▶ _ASSIGNMENT_
The expected output is every line of the data exactly as shown, minus the images.

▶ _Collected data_
-.-.-

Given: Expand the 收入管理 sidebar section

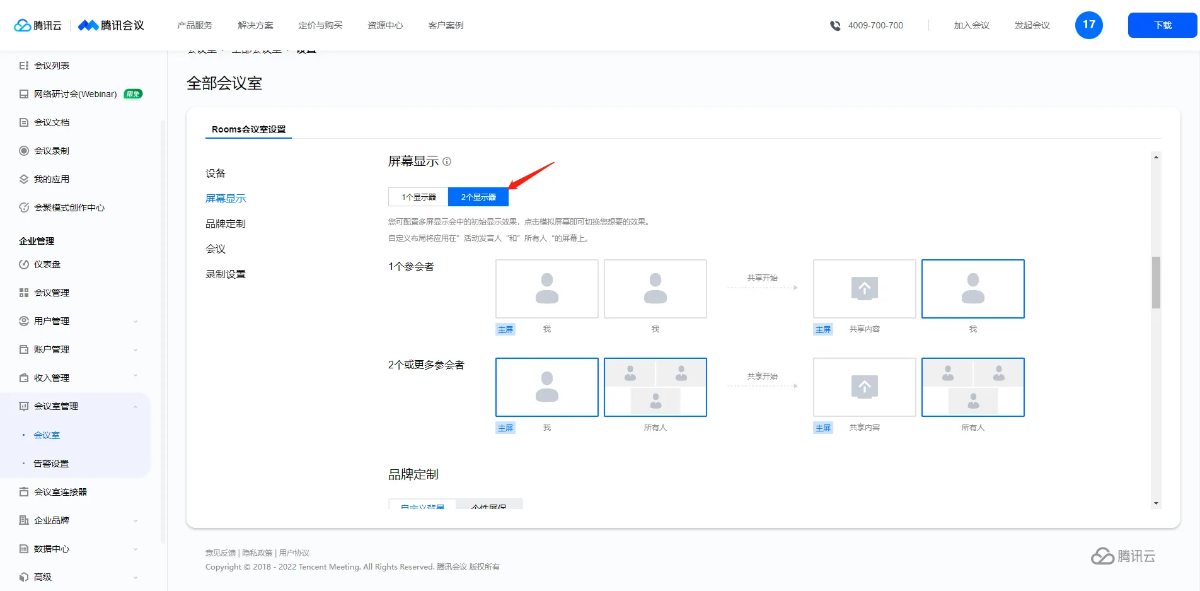Looking at the screenshot, I should coord(135,378).
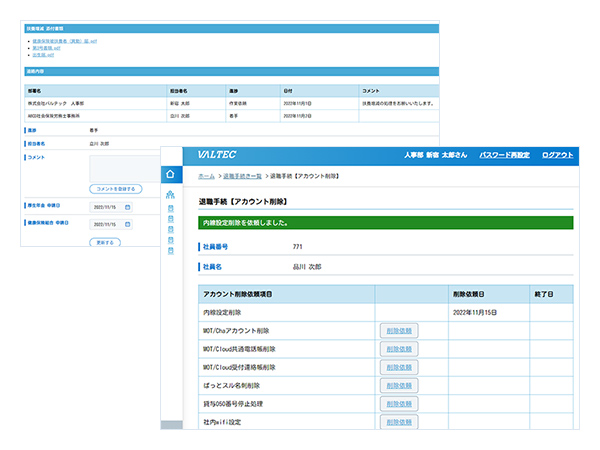The height and width of the screenshot is (450, 600).
Task: Go to ホーム in the breadcrumb
Action: pos(205,175)
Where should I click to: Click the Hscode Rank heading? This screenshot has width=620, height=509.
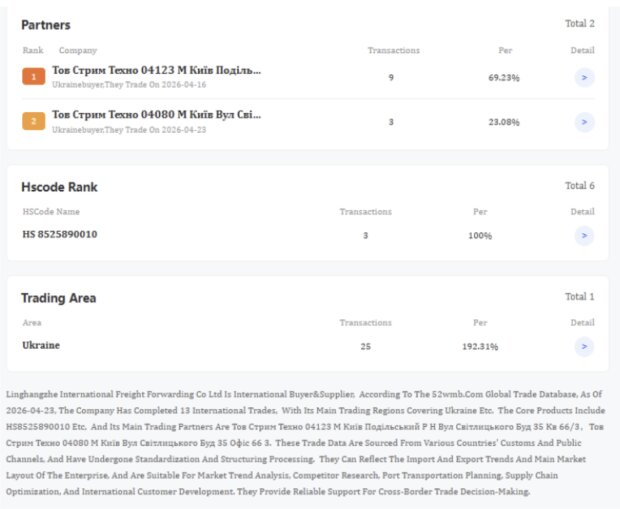pyautogui.click(x=59, y=187)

-.-.-

▶ _REPLY_
Given: Expand the 收入管理 sidebar section

Looking at the screenshot, I should coord(135,378).
The height and width of the screenshot is (450, 600).
Task: Go to ホーム in the breadcrumb
Action: pos(205,175)
Where should I click to: Click the Hscode Rank heading? This screenshot has width=620, height=509.
pyautogui.click(x=59, y=187)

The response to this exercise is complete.